Per «videosorveglianza intelligente» si intende quella in grado di rilevare in tempo reale condotte anomale e comportamenti potenzialmente illeciti di personale interno o esterno, tracciando gesti e percorsi o rilevando presenze non autorizzate in determinati luoghi. Il Garante della Privacy giustifica l’impiego di questi controlli laddove il datore di lavoro svolga un’attività che deve essere tutelata in maniera particolare per rischio sabotaggi o attacchi terroristici. Insomma, una cosa un po’ speciale.
Poi c’è il tema del controllo del datore di lavoro sul pc aziendale. Di norma, il datore può adottare provvedimenti di questo tipo solo dopo aver contestato formalmente al lavoratore il comportamento ritenuto irregolare. Si possono controllare a ritroso le operazioni svolte dal lavoratore se queste abusano di un bene aziendale e dall’impiego del computer per finalità extra lavorative con ricadute nocive per l’immagine e/o il patrimonio dell’azienda. Per questi fini, è consentita l’estrazione di dati relativi al traffico telefonico, alla navigazione in Internet e alla posta elettronica.
La questione è comunque piuttosto spinosa e abbiamo chiesto all’avvocato Emanuela Nespoli, partner dello Studio Legale Toffoletto De Luca Tamajo e Soci, di fare luce.
Intanto, prima cosa: può un’azienda mettere delle videocamere di sorveglianza negli uffici? Con che limiti?
«Sì, il datore di lavoro può installare un sistema di videosorveglianza in azienda, ma non al fine di controllare a distanza i propri dipendenti. Infatti, l’art. 4 dello Statuto dei lavoratori prevede che le videocamere di sorveglianza possano essere installate solo per esigenze organizzative e produttive, per la sicurezza del lavoro e per la tutela del patrimonio aziendale. Tuttavia, una volta installate in azienda, le videocamere potrebbero dare al datore di lavoro anche la possibilità di controllare a distanza i propri dipendenti. Proprio per questo motivo, le videocamere di sorveglianza possono essere installate solo previo accordo con le rappresentanze sindacali aziendali, oppure previa autorizzazione dell’Ispettorato del lavoro. Tale passaggio (l’accordo sindacale o l’autorizzazione dell’Ispettorato) è volto a verificare che la finalità dell’installazione delle videocamere non sia il puro e semplice controllo a distanza dei lavoratori, che, come detto, è vietato, ma, al contrario, che vi siano effettive esigenze aziendali, e che il potenziale controllo che dall’installazione delle videocamere può derivare sia contenuto entro certi limiti».
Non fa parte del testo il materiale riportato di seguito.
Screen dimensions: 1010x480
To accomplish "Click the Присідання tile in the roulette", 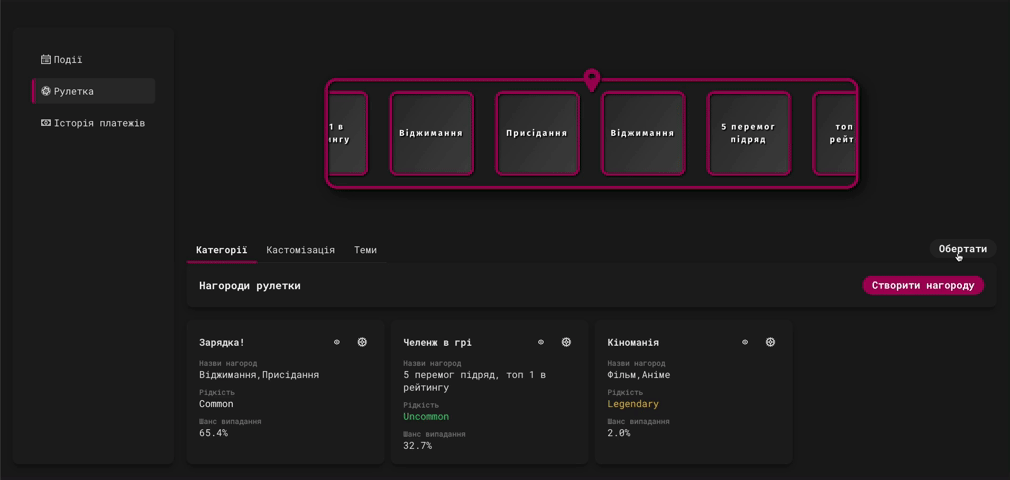I will point(537,133).
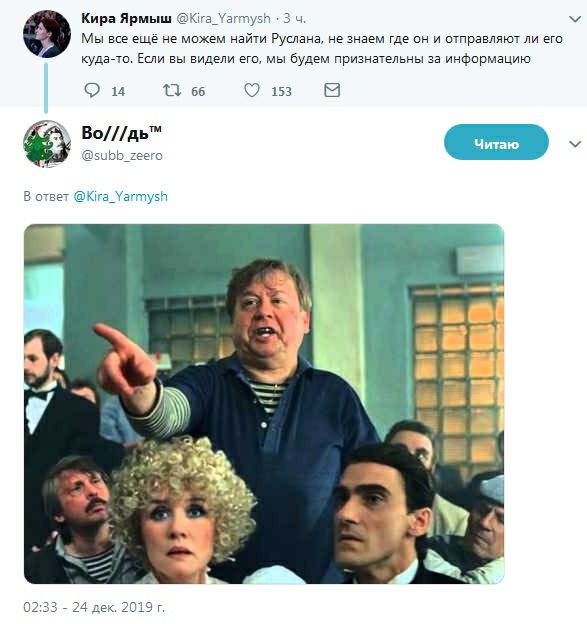Click the reply speech bubble icon

(92, 90)
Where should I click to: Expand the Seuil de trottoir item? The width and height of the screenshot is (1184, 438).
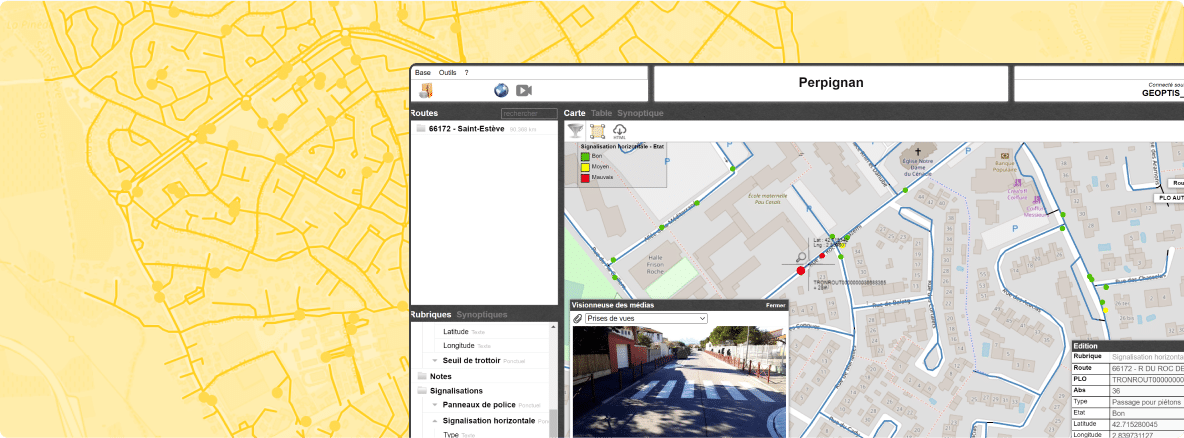[x=435, y=360]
Ci sono delle eccezioni alla regola?
«Sì, se le videocamere vengono installate in punti dell’azienda dove non ci sono dipendenti che lavorano, non occorre alcun accordo sindacale o autorizzazione ispettiva, posto che non c’è neppure la potenzialità del controllo a distanza. Occorre però tenere presente che non rientrano in tale eccezione, necessitando pertanto del preventivo accordo sindacale o autorizzazione ispettiva, i luoghi esterni ai locali aziendali dove viene comunque svolta una qualche attività lavorativa, seppur in modo saltuario, come ad esempio le zone di carico e scarico merci».
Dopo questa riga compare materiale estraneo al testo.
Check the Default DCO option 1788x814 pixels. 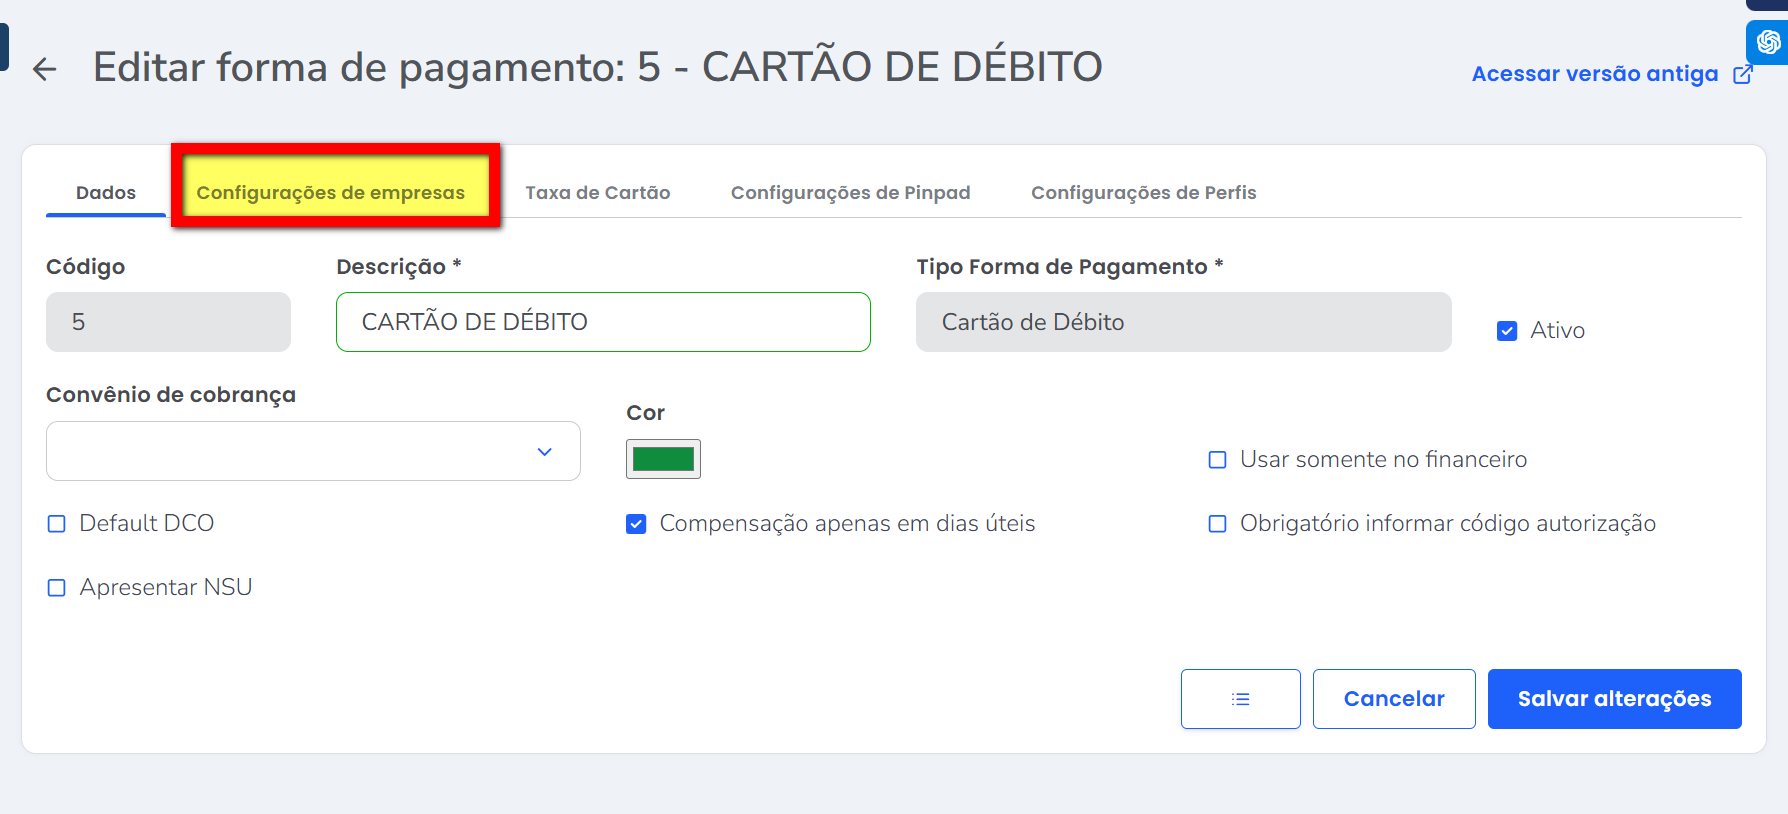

E per quanto riguarda i controlli ai pc, l’azienda può entrare nei pc usati dai dipendenti anche senza il permesso di questi?
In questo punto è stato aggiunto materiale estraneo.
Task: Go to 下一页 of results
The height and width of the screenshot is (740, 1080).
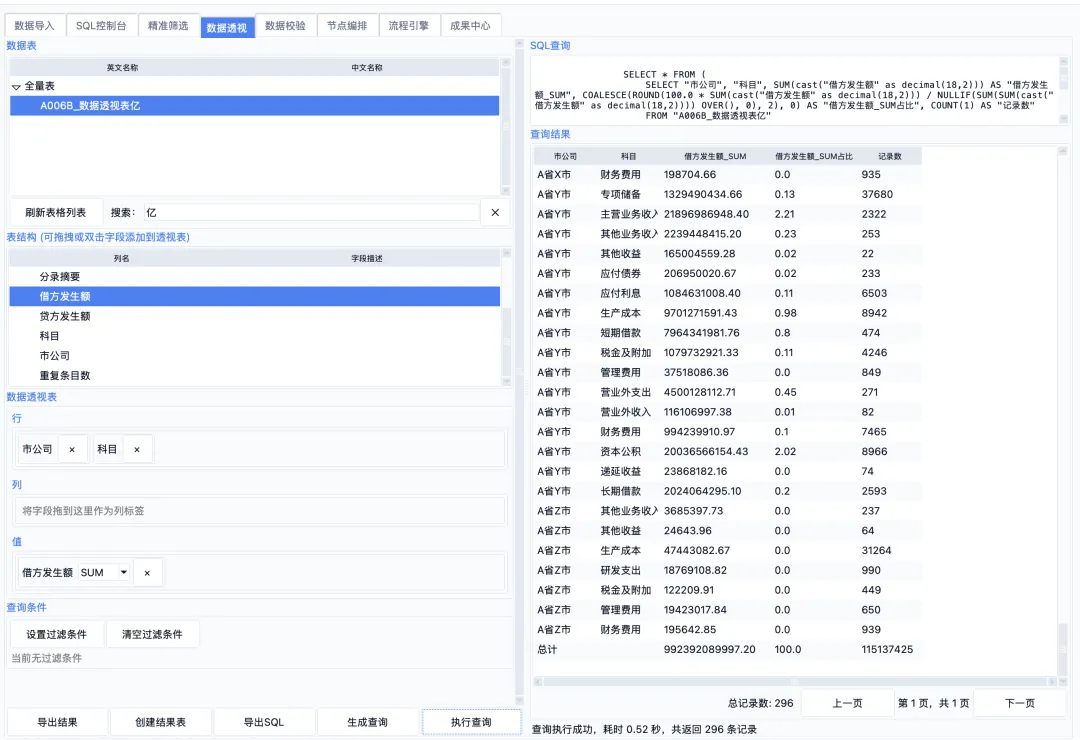Action: 1019,703
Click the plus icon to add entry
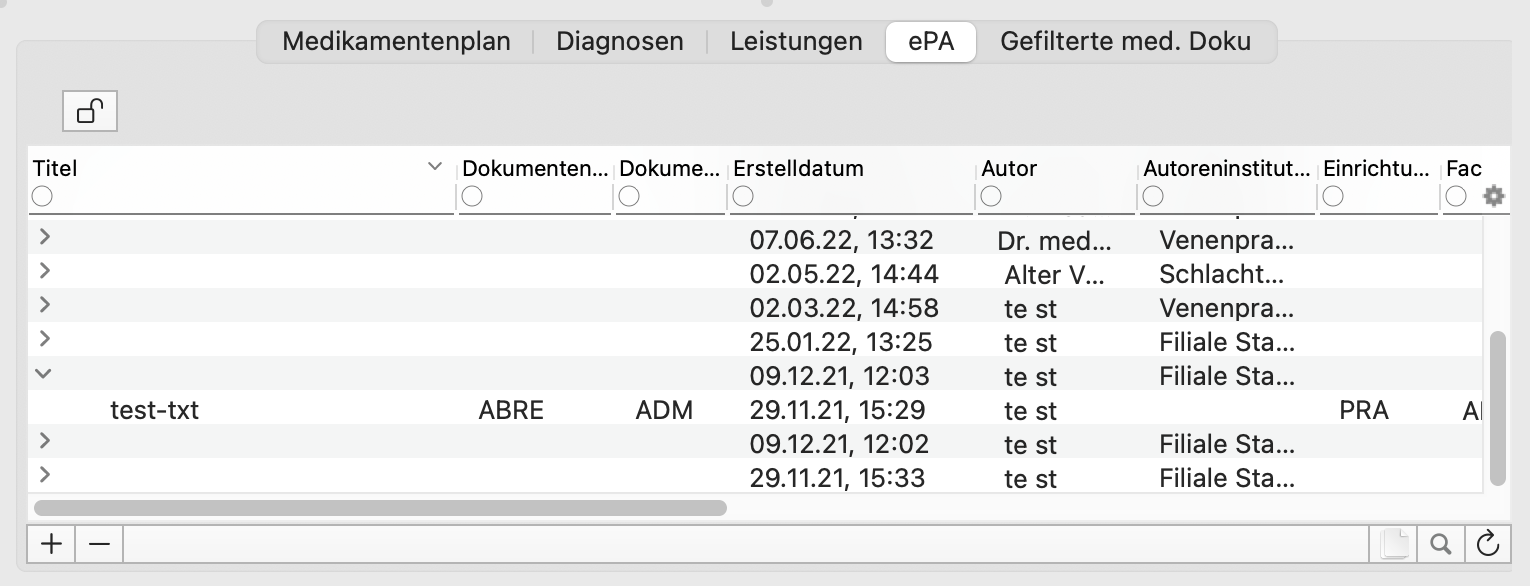This screenshot has width=1530, height=586. pos(51,544)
«Sebbene il termine pc, come è noto, significhi personal computer, ove tale strumento sia messo a disposizione del dipendente dall’azienda, non si tratta di un bene personale del lavoratore, bensì di un bene dell’azienda finalizzato alla prestazione lavorativa. Questo significa che il datore di lavoro può controllare il contenuto dei pc aziendali, anche senza il permesso dei dipendenti che li utilizzano per lavorare, purché ciò non sia finalizzato al mero controllo a distanza della sua attività lavorativa. Inoltre, bisogna rispettare sempre e comunque la normativa sulla privacy. Pertanto, il lavoratore deve essere informato della possibilità di controllo, sebbene non sia necessario il suo consenso al riguardo; tale controllo deve peraltro essere necessario, deve risultare proporzionato rispetto al fine per il quale viene richiesto e non può comunque essere continuativo».
Il dipendente, sul computer aziendale, può tenere materiale privato? Foto? Documenti?
«Se le policy aziendali lo consentono, il dipendente può tenere sul computer aziendale anche materiale privato. Naturalmente, trattandosi di uno strumento aziendale e non personale, il datore di lavoro, nell’effettuare eventuali controlli sul computer, potrebbe accedere anche al materiale privato dei propri dipendenti. Si tratta di una condotta del tutto legittima se il dipendente era stato preventivamente informato di tale possibilità, fermo restando l’obbligo per il datore di lavoro di rispettare i principi propri della normativa sulla privacy, già richiamati».
Se c’è il telefono aziendale quando e come possono essere fatti dei controlli?
«Anche il telefono aziendale è uno strumento che, sebbene utilizzato materialmente dal lavoratore, è – e resta – di proprietà del datore di lavoro. Questo significa che il datore di lavoro può effettuare dei controlli sul telefono aziendale, ma, come per il pc aziendale, è tenuto al rispetto della normativa sulla privacy e dei principi sopra richiamati».
Un caso che ha fatto la storia della Legge in questo senso? E perché è stato importante, da ricordare?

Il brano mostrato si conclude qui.